Shutdown EC2 instances in ASG instead of terminate

One of the ways to optimize your cloud spending is to shut down EC2 instances that are not in use, especially in non-production environments such as development, testing, or staging. This can save you a significant amount of money on your AWS bill, as you only pay for the resources that you need.

This is especially complicated when an autoscaling group is used to manage the instances. When you scale down the group, the instances are terminated and replaced with new ones when needed. This ensures that you always have the right number of instances running, but it also means that you lose any data stored on the instances when they are terminated. If you want to keep the data and relevant software that is already installed on the instances, you need to manually back it up before terminating the instances.

As such this adds a bit of complexity to the process of shutting down and starting up EC2 instances. Also, manually shutting down and starting up EC2 instances can be tedious and error-prone. A better solution is to automate this process using AWS Lambda, a serverless computing service that lets you run code without provisioning or managing servers.

In this blog post, I will show you how to create a simple Lambda function that shuts down EC2 instances in an autoscaling group at night and starts them up in the morning, based on a predefined schedule. You will also learn how to use CloudWatch Events to trigger the Lambda function at the desired times.

Here are the steps:

Create an IAM role for the Lambda function. The role needs to have permissions to list, stop, and start EC2 instances and interact with auto-scaling groups.
Create a Lambda function using Python as the runtime. The sample code for the function is shown below. It takes an event parameter that specifies the desired action (stop or start). The function then iterates over the instances in the auto-scaling group and acts on them.

    asg = boto3.client('autoscaling')
    ec2 = boto3.client('ec2')
    auto_scaling_group_name = 'your-auto-scaling-group'
    # Get the instances in the Auto Scaling group
    response = asg.describe_auto_scaling_groups(
        AutoScalingGroupNames=[auto_scaling_group_name]
    )
    instances = response['AutoScalingGroups'][0]['Instances']
    instance_ids = [instance['InstanceId'] for instance in instances]

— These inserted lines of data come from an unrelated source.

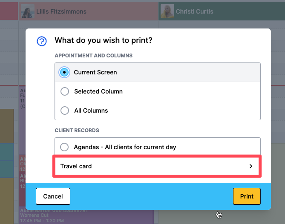This screenshot has height=224, width=285.
Task: Expand the Travel card chevron arrow
Action: [251, 166]
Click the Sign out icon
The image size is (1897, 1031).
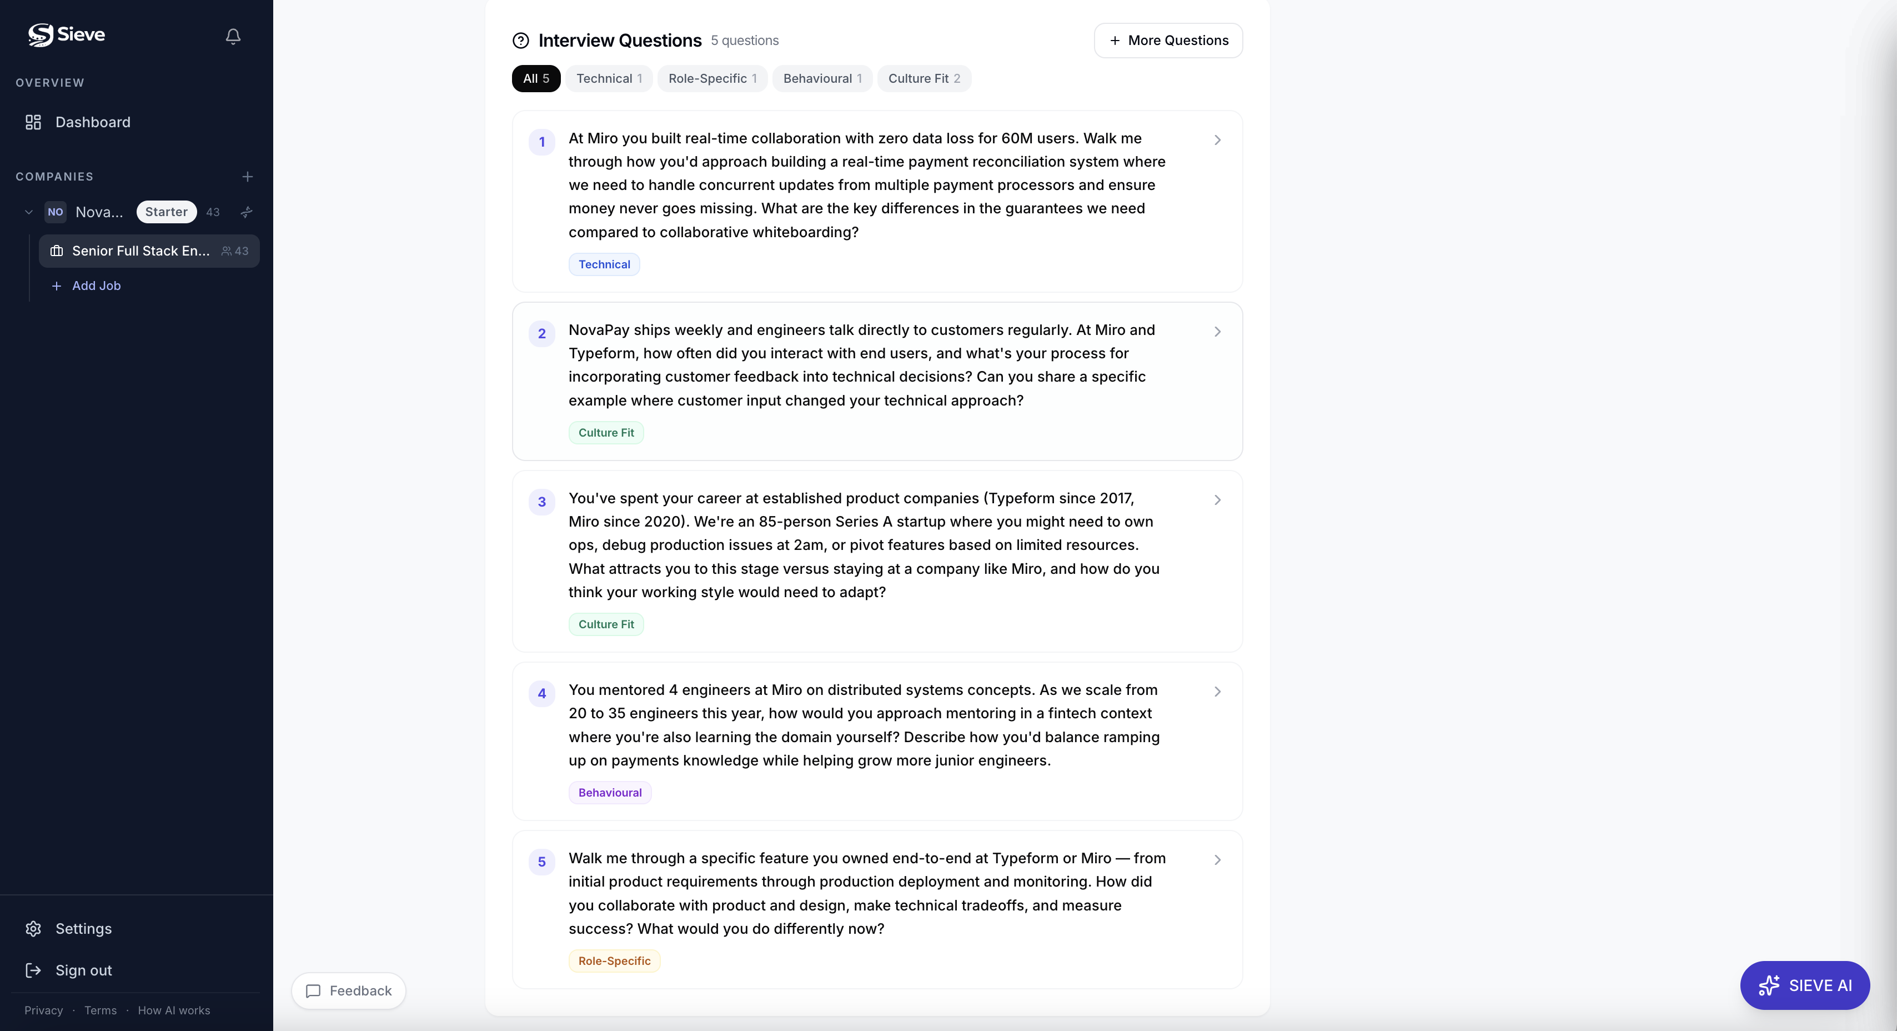33,971
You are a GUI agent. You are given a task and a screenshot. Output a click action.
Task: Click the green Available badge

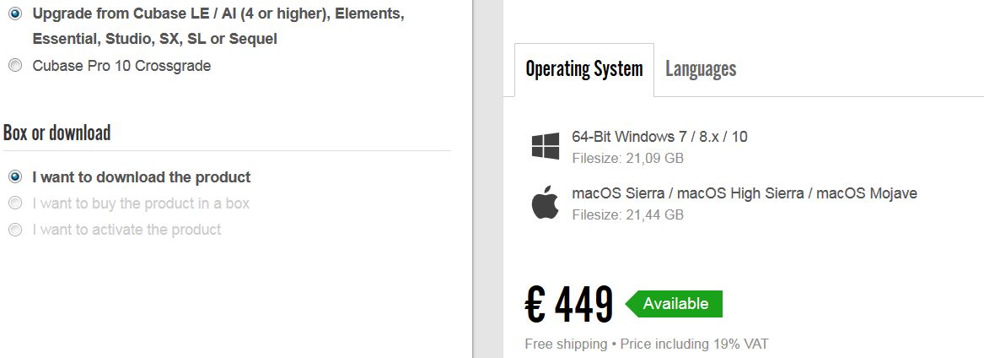pyautogui.click(x=675, y=304)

    if event['action'] == 'stop':
        # Suspend ReplaceUnhealthy process
        asg.suspend_processes(
            AutoScalingGroupName='your-auto-scaling-group',
            ScalingProcesses=[
                'ReplaceUnhealthy',
            ]
        )
        # Stop instances
        ec2.stop_instances(
            InstanceIds=instance_ids
        )
    elif event['action'] == 'start':
        # Start instances
        ec2.start_instances(
            InstanceIds=instance_ids
        )

        # Resume ReplaceUnhealthy process
        asg.resume_processes(
            AutoScalingGroupName='your-auto-scaling-group',
            ScalingProcesses=[
                'ReplaceUnhealthy',
            ]
        )

Create two CloudWatch Events rules, one for stopping and one for starting the EC2 instances. You can use cron expressions to define the schedule for each rule. For example, you can use 0 0 * * * to run the rule every day at midnight UTC, or 0 8 * * 1-5 to run the rule every weekday at 8 AM UTC. For each rule, you need to specify the Lambda function as the target and pass the appropriate event parameter as the input.
Test and monitor your Lambda function and CloudWatch Events rules. You can use the CloudWatch console or the AWS CLI to check the logs and metrics of your function and rules. You can also use the AWS CLI to test your function locally before deploying it to AWS.

By following these steps, you can easily automate the shutdown and startup of EC2 instances in non-production environments using AWS Lambda and CloudWatch Events. This will help you reduce your cloud costs and improve your operational efficiency.